# A few questions



## Logicaly (Sep 28, 2008)

I don't want to post a seperate thread for each of my questions, so im going to combine it all into one. Their simple questions, but im new to keeping plants.

To start with, I recently bought what used to be as far as I could tell, very healthy plants, which got put into my 5 gallon tank. About two weeks later, they might as well be dead. Okay, so they still have some green, but its quite obvious they will not be living much longer. My friend has the same problems, we bought our plants at the same time, same place, same kind, his are dead too. I'm assuming their dead because of lack of light and lack of nutrients, at least thats what I gather from reading various posts.

1. What low light plants would you suggest for a 5 gallon tank. At the moment, its only a betta in there, but I may or may not be adding ghost or cherry shrimp to it in the future.

2. I have some what better lighting for my 10 gallon tank. However the lights I would prefer to only have on during the time I am home and awake. What plants would you suggest for low, to moderate lighting for a 10 gallon tank. In that tank is a betta, cory cats, platys.

3. I obviously already have gravel in my tank.

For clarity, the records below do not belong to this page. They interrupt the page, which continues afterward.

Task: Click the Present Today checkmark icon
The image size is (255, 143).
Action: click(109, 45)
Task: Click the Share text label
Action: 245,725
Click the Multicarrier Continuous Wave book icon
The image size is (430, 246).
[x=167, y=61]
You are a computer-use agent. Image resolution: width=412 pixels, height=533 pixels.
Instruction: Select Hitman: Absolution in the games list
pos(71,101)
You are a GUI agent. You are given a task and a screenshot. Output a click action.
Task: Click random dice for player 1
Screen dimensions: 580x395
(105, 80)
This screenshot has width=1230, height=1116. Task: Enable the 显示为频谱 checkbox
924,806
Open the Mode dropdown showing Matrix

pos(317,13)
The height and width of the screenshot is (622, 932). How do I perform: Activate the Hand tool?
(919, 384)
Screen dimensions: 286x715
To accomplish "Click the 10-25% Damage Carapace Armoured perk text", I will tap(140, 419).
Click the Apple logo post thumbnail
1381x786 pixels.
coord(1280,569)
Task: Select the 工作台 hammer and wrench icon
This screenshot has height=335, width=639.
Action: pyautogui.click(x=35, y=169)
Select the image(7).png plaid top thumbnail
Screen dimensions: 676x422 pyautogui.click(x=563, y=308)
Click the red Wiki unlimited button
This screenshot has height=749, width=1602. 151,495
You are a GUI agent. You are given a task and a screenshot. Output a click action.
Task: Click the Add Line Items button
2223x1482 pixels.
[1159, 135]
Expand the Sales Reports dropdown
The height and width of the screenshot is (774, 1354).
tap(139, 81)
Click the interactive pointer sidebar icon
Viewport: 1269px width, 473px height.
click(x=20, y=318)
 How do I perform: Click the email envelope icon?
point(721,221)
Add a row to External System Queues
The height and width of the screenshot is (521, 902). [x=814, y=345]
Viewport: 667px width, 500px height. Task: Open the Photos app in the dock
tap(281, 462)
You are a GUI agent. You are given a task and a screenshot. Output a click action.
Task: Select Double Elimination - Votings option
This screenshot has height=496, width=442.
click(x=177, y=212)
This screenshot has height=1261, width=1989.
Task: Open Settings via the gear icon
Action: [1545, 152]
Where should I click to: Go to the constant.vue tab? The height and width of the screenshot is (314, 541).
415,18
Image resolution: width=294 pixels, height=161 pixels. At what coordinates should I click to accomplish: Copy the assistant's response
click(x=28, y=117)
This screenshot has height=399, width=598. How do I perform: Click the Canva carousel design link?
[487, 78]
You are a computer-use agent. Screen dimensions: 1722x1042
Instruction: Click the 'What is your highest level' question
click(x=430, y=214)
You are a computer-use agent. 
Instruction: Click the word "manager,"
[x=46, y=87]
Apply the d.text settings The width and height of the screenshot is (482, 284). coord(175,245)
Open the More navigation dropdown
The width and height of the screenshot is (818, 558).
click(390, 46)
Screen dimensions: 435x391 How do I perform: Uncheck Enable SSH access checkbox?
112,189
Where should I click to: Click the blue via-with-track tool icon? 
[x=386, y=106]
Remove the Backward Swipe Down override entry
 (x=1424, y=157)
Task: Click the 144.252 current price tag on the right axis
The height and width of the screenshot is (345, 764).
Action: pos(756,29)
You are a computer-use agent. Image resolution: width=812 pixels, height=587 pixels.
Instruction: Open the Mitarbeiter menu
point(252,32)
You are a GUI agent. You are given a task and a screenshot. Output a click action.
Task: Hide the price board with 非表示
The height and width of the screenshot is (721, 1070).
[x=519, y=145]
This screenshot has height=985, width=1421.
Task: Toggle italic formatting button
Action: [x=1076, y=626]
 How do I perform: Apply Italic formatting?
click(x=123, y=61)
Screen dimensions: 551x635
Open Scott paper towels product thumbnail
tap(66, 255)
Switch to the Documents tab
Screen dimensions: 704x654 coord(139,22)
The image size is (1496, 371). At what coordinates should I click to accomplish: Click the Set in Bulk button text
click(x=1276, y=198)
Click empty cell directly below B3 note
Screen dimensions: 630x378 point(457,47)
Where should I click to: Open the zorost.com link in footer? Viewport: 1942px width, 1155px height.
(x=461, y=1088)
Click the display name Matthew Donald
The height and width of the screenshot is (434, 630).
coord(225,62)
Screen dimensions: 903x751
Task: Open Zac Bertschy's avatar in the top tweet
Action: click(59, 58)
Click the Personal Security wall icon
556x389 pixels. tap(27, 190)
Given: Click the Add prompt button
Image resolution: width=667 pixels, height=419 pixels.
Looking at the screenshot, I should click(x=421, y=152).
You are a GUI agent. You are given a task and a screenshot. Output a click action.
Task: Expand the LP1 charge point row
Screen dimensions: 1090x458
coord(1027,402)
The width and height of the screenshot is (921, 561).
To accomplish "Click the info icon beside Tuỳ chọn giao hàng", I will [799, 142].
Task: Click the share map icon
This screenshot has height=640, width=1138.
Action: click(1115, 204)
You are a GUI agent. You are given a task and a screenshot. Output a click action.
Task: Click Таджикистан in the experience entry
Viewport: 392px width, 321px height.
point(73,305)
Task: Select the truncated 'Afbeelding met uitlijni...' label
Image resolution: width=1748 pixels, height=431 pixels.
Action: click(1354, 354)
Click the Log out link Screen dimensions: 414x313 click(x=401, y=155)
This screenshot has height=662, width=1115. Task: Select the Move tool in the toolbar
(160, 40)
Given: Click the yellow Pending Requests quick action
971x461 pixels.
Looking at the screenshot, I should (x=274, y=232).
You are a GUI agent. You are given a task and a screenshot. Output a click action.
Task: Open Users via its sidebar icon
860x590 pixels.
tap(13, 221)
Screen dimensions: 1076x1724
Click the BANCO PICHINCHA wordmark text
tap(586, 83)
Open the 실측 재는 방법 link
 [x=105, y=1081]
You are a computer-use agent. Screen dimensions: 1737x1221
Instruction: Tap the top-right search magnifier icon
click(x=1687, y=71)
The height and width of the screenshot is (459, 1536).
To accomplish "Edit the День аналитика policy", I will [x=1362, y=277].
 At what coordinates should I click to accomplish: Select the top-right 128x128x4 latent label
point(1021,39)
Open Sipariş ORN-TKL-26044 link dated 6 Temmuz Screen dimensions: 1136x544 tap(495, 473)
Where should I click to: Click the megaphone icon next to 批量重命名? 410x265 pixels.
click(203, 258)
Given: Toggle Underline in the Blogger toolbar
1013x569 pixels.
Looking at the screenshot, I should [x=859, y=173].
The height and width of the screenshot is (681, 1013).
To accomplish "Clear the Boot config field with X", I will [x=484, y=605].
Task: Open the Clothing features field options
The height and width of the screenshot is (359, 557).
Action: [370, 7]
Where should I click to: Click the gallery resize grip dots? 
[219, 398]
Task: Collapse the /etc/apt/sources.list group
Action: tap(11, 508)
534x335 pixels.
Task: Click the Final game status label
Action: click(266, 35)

I have no desire to remove the fish, and redo my entire gravel, etc. I've been reading up on substrate, etc. I have black with a very, very slight amount of dark brown coloring gravel in the 10g tank, and a dark blue in the 5g tank. Is there anything I can add on the top of those, that will blend well, and provide the needed nourishments for the plants?

4. On top of my previous questions, is there something that im missing here? I don't want to have to buy plants every two weeks. I would like my current plants to actually grow.


----------



## mousey (Jan 18, 2005)

if you put in the right kind of lighting( 2 watts per gallon) you can grow several types of plants. Small vals, small swords, anubias and java ferns.
javas and anubias grow in low light. Put the light on a timer and let it do its thing.make sure you have a grow light.
Get some liquid fetrs from the fish store and follow instructions. Join the planted tank forums too. Lots of info out there.
Sometimes when plants are first added to the tank they go into shock. Also some plants that are sold in places like Petsmart are not true aquatic plants so they die underwater.
I currently am having an aweful time with my vals that I transfered here from another town.
They took exception to the move from soft water to hard and are busy disintegrating after a whole month. hopefully they will take very soon- usually my vals grow so rapidly that I have to toss them out.


----------